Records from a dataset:
+ + +
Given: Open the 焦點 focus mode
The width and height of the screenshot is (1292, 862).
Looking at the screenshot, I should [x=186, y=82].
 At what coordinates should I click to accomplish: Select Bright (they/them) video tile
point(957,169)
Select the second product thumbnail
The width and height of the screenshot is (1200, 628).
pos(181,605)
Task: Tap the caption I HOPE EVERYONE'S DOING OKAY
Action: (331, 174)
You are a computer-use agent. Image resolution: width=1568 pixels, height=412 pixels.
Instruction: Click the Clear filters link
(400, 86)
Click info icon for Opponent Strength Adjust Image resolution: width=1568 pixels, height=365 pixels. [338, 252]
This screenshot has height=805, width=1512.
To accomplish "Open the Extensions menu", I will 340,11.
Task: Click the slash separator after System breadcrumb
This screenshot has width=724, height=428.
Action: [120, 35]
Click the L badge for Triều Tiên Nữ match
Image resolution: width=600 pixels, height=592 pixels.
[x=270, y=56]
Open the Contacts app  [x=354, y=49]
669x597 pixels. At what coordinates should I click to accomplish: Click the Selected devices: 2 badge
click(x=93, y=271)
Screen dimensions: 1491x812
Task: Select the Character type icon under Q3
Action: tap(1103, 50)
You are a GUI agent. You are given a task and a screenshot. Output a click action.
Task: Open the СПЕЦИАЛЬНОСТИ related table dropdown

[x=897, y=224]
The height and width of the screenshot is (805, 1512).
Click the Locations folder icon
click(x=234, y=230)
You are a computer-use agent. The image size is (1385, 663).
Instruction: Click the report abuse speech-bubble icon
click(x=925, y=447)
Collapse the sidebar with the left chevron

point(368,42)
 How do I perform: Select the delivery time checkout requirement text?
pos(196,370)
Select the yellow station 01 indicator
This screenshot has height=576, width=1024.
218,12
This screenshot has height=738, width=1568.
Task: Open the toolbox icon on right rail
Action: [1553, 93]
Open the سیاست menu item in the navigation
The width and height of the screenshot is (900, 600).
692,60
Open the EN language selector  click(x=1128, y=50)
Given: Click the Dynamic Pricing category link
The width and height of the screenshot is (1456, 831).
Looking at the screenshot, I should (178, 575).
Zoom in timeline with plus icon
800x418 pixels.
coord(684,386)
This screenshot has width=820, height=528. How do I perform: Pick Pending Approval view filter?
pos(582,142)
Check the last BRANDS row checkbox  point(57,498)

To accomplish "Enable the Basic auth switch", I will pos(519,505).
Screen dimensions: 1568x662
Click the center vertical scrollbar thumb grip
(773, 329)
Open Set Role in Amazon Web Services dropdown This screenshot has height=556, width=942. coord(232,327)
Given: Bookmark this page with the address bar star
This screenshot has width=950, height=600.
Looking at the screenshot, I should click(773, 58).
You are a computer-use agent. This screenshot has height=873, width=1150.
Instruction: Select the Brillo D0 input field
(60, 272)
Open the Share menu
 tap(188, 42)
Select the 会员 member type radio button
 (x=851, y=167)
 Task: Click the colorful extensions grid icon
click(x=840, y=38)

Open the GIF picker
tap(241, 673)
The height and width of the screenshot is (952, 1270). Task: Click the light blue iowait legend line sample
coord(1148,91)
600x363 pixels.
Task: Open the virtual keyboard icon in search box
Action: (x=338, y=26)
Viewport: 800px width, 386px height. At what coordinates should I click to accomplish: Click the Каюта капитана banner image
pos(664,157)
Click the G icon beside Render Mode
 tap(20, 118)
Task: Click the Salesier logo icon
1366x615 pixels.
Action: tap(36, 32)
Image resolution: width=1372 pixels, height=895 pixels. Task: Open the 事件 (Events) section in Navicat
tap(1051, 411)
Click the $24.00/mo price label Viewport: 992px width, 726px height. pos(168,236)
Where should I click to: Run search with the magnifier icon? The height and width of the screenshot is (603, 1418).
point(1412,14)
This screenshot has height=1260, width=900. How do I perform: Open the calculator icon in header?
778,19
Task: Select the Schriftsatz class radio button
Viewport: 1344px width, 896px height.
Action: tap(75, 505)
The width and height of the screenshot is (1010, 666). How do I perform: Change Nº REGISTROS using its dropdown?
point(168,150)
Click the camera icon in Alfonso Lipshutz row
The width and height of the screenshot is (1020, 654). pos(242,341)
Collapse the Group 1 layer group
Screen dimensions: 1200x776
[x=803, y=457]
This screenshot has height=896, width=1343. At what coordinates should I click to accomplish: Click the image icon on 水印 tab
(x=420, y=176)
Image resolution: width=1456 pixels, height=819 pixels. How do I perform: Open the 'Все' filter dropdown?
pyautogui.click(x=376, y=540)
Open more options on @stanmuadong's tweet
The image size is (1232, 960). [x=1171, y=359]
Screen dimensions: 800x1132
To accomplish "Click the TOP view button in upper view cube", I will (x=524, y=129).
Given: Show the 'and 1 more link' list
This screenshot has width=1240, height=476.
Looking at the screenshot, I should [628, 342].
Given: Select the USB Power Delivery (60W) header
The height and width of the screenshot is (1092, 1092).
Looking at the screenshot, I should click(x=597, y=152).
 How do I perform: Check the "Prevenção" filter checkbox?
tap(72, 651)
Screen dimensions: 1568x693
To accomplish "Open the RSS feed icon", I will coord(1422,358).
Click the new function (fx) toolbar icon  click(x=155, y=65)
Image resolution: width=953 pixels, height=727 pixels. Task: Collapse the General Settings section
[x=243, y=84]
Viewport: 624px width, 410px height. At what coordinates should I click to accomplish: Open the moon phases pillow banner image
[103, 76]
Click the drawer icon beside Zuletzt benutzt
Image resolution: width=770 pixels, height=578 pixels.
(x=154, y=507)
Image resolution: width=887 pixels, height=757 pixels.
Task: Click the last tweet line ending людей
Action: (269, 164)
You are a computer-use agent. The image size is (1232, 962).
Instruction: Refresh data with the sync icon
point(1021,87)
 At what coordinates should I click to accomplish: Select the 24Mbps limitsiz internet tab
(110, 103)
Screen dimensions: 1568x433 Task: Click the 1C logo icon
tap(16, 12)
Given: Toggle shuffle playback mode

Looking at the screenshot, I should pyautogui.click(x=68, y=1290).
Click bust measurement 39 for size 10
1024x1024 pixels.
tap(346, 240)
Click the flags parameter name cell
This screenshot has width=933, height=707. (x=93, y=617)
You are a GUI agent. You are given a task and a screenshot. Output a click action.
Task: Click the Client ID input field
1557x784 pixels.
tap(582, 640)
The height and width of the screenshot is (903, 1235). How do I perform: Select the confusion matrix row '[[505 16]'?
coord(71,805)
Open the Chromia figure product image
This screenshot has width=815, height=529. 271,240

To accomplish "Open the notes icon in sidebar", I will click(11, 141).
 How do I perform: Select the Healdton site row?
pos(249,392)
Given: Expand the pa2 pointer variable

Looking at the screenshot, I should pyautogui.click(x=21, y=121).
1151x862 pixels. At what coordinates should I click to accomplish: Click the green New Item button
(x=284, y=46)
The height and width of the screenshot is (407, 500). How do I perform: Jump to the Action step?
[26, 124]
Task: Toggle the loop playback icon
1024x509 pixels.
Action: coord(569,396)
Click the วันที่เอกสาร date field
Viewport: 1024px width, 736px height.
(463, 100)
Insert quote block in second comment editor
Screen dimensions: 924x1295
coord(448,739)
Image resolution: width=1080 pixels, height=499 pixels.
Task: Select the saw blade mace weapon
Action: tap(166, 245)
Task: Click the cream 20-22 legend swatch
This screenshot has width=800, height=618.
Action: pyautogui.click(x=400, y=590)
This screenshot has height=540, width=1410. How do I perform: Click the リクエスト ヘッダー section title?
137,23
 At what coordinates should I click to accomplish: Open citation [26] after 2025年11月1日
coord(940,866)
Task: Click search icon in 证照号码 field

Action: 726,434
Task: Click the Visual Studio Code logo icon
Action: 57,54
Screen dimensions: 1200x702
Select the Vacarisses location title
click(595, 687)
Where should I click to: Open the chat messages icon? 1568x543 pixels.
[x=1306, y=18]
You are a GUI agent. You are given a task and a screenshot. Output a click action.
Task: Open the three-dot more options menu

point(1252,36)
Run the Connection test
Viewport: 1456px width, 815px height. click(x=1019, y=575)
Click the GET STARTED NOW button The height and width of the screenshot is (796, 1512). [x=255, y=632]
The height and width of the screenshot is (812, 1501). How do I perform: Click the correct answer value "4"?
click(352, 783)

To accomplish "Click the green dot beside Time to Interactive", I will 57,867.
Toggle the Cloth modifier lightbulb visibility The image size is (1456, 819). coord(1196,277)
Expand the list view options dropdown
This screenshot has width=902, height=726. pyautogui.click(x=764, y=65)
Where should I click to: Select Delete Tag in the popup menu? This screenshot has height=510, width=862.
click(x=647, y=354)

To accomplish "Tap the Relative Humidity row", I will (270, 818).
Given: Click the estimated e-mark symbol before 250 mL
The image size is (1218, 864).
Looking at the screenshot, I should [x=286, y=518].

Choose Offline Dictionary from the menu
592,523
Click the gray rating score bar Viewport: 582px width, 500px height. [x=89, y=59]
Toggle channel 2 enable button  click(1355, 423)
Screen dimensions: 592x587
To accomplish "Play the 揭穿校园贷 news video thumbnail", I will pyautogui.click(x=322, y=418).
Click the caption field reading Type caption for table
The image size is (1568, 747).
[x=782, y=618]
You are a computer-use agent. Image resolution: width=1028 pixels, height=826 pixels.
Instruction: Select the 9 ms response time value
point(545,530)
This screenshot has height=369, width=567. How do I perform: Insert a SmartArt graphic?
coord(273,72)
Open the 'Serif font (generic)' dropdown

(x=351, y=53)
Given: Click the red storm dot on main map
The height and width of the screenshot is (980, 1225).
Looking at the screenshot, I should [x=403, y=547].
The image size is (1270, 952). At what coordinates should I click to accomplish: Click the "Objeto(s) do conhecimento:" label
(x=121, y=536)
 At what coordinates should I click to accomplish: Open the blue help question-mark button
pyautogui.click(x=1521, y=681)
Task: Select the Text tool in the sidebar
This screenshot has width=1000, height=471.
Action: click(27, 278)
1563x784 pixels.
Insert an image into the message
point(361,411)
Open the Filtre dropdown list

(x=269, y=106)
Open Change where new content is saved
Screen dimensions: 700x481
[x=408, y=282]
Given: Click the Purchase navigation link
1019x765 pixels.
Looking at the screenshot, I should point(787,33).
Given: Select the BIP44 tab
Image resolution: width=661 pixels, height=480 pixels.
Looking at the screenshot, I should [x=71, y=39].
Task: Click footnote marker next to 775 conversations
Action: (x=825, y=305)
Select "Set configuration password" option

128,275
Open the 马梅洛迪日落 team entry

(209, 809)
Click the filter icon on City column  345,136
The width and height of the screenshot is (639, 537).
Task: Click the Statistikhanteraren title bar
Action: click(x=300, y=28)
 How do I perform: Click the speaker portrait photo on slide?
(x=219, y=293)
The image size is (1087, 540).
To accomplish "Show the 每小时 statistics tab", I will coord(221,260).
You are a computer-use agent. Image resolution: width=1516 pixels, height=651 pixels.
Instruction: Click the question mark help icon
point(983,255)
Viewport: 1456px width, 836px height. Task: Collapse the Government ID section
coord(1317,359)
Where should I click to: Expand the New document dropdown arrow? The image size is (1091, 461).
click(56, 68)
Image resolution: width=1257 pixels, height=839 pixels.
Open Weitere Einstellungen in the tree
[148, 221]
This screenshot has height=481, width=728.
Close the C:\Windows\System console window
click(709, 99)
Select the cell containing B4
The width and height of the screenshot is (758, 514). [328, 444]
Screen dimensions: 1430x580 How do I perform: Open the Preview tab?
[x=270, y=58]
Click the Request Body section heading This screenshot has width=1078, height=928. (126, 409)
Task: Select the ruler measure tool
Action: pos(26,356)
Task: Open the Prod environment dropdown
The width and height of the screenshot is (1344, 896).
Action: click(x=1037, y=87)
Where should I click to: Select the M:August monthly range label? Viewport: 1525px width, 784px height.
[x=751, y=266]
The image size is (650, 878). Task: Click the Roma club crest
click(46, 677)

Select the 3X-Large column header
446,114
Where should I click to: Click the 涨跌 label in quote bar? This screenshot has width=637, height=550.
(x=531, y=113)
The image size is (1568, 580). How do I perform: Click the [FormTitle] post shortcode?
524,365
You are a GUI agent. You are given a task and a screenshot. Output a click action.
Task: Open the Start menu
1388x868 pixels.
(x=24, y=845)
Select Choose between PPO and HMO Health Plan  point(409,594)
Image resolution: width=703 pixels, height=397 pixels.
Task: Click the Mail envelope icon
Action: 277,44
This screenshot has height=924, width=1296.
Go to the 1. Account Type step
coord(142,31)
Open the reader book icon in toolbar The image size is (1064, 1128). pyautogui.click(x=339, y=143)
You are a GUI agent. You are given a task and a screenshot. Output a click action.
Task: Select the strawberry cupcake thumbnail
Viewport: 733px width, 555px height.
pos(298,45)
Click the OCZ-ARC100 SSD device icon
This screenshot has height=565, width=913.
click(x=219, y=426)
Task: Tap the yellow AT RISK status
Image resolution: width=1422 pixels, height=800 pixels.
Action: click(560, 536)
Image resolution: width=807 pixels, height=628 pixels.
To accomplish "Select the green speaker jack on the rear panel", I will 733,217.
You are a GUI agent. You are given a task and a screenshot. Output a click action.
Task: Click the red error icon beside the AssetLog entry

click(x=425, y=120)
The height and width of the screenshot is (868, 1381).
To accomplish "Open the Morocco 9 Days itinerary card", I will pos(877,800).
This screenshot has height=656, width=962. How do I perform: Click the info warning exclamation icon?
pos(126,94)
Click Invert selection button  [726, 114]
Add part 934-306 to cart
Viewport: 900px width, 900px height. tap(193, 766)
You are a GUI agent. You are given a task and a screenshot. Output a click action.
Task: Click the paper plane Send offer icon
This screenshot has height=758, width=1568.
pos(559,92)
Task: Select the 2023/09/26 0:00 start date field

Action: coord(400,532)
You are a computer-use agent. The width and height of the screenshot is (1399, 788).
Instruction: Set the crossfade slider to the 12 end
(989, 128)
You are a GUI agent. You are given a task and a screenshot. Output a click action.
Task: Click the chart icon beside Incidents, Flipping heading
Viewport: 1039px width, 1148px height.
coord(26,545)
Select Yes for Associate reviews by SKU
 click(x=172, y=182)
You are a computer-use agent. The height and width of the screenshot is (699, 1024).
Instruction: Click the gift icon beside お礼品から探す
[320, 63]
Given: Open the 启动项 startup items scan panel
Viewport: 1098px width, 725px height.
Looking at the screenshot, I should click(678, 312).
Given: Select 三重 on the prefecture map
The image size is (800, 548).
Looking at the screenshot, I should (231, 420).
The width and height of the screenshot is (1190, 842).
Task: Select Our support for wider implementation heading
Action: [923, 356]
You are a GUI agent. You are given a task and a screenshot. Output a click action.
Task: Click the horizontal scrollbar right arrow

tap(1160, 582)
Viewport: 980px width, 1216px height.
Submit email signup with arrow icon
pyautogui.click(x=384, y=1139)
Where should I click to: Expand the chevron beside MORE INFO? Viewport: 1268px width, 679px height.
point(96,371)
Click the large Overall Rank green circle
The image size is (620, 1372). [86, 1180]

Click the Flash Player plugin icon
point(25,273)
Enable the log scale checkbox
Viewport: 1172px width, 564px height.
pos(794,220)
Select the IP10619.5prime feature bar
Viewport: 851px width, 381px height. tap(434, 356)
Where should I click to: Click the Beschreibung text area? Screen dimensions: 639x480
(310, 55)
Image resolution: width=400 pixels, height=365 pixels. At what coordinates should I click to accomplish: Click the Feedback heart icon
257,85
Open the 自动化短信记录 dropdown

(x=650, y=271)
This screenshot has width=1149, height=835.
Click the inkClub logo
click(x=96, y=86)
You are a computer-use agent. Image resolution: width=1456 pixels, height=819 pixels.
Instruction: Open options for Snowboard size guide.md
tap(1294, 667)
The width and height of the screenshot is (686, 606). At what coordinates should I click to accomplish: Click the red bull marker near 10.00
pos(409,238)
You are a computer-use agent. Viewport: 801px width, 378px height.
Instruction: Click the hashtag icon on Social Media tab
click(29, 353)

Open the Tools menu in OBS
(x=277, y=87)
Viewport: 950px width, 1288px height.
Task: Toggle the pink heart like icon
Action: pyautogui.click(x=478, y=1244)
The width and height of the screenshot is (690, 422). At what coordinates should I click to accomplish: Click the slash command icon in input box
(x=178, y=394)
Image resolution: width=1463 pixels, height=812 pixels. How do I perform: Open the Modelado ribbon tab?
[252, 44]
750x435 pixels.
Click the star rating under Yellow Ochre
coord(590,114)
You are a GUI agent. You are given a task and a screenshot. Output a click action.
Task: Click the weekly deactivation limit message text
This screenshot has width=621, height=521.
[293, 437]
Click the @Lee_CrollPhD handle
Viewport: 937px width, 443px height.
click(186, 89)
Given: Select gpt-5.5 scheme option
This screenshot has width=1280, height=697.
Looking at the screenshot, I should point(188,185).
+ + +
[INSTRUCTIONS TO FOLLOW]:
An exact copy of the lines above, from the one containing "Where should I click to: Run" through the one containing "Task: Select the Schriftsatz", is the whole of the answer.

[FINISHED EXERCISE]:
Where should I click to: Run search with the magnifier icon? The height and width of the screenshot is (603, 1418).
point(1412,14)
This screenshot has height=1260, width=900. How do I perform: Open the calculator icon in header?
778,19
Task: Select the Schriftsatz class radio button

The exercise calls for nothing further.